This repo prepares a Dataflow job for large scale image captioning using BLIP and CLIP to generate and rank image captions.
Dataflow is a fully managed streaming analytics service that minimizes latency, processing time, and cost through autoscaling and batch processing based on Apache beam.
The model licenses can be found BLIP CLIP
Features:
- Creates image captions using BLIP.
- Ranks captions and uses the top one.
- Parallelize a job with lots of images across multiple workers.
- Saves image/caption pairs in jsonl format in HuggingFace's datasets format.

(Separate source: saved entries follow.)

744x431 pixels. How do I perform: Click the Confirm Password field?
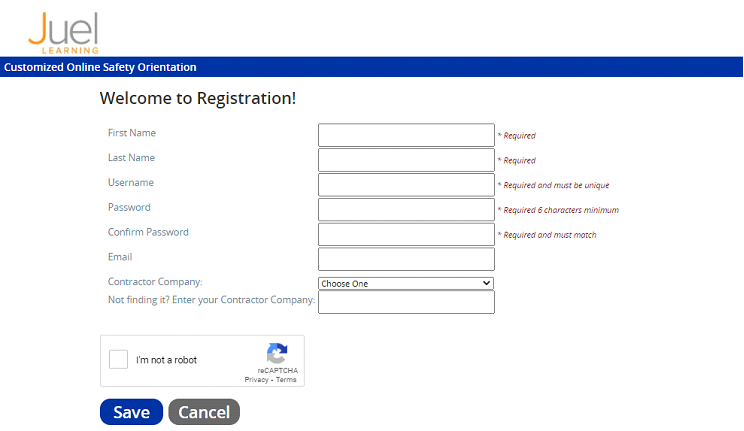pos(406,235)
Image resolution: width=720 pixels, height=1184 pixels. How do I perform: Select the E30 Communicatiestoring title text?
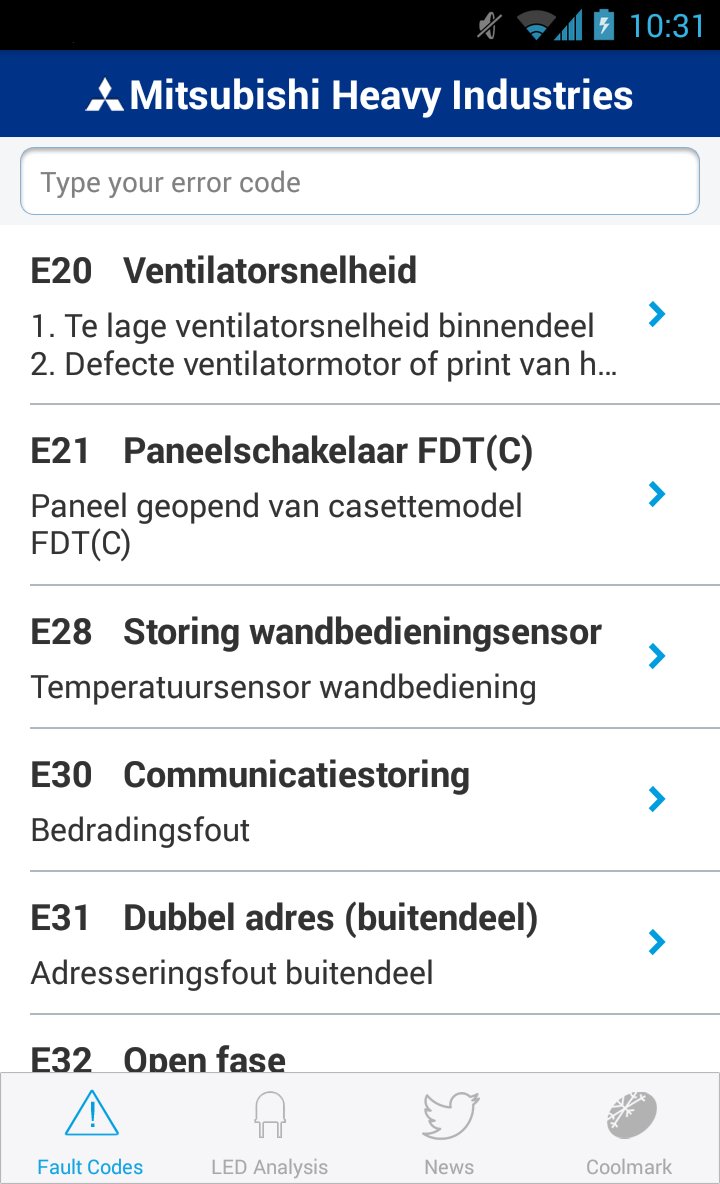pos(296,775)
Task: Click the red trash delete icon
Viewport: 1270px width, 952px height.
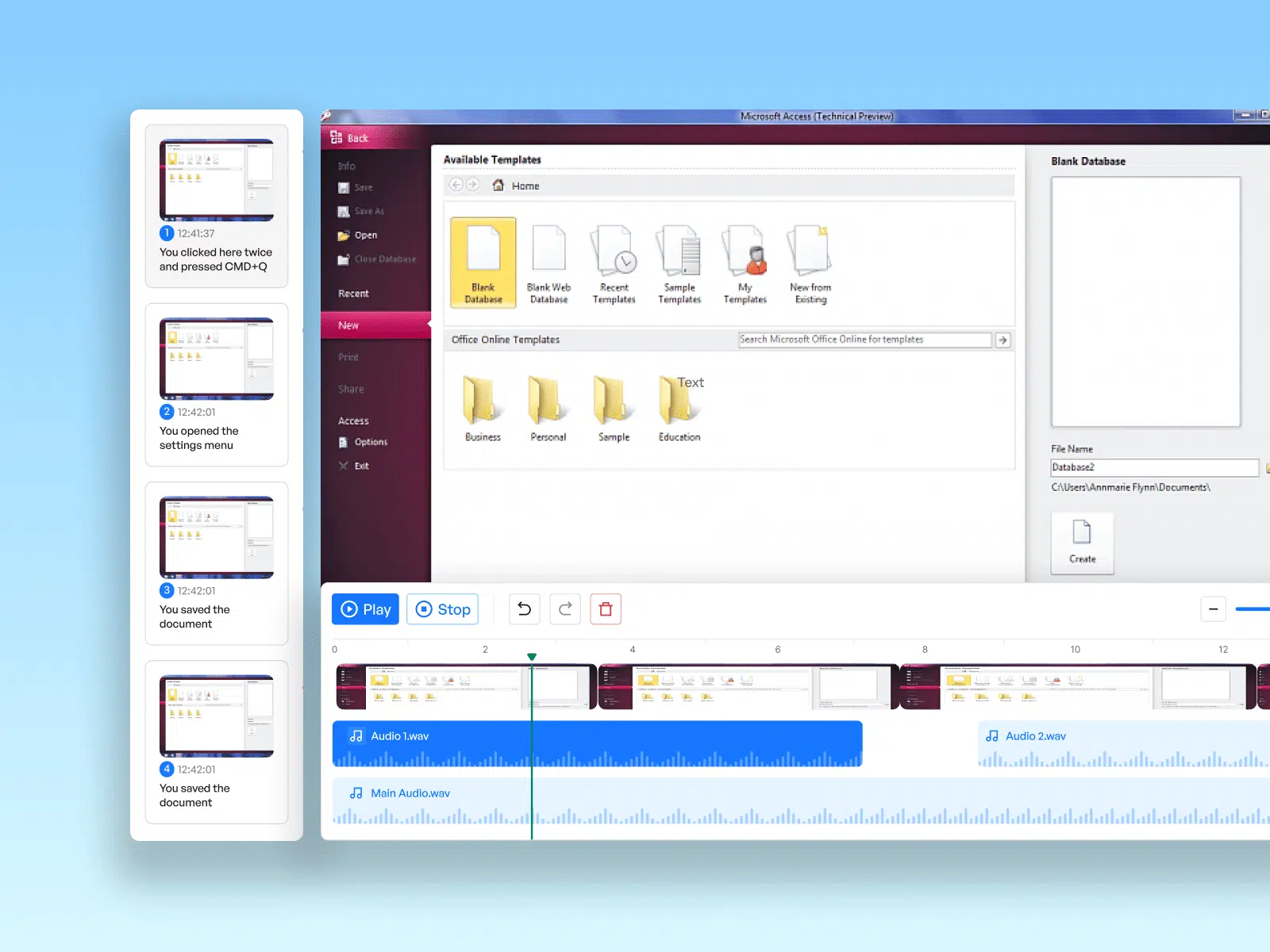Action: click(606, 609)
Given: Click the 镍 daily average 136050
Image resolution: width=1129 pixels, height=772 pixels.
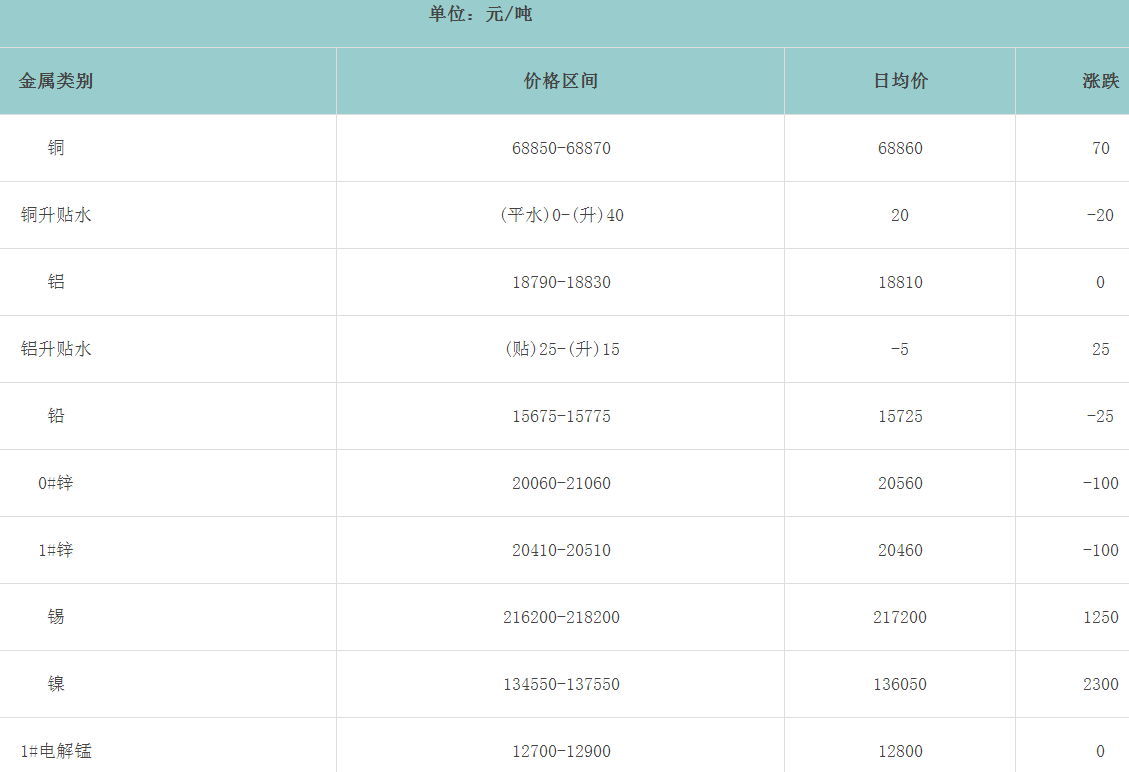Looking at the screenshot, I should click(x=900, y=684).
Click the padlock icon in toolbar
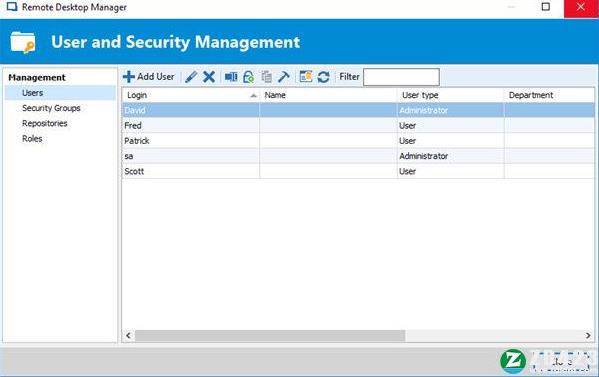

- Can run a small subsample in a local environment before deploying the dataflow job.
-
Clone the repo if you haven't. Navigate to the
image-captioning-dataflow
folder. -
Install python3.8 and dependencies
conda create -n py38 python=3.8 conda activate py38 pip install -r requirements.txt
-
Install BLIP, download weights and save state dict. Change to the absolute path of the folder where BLIP was cloned.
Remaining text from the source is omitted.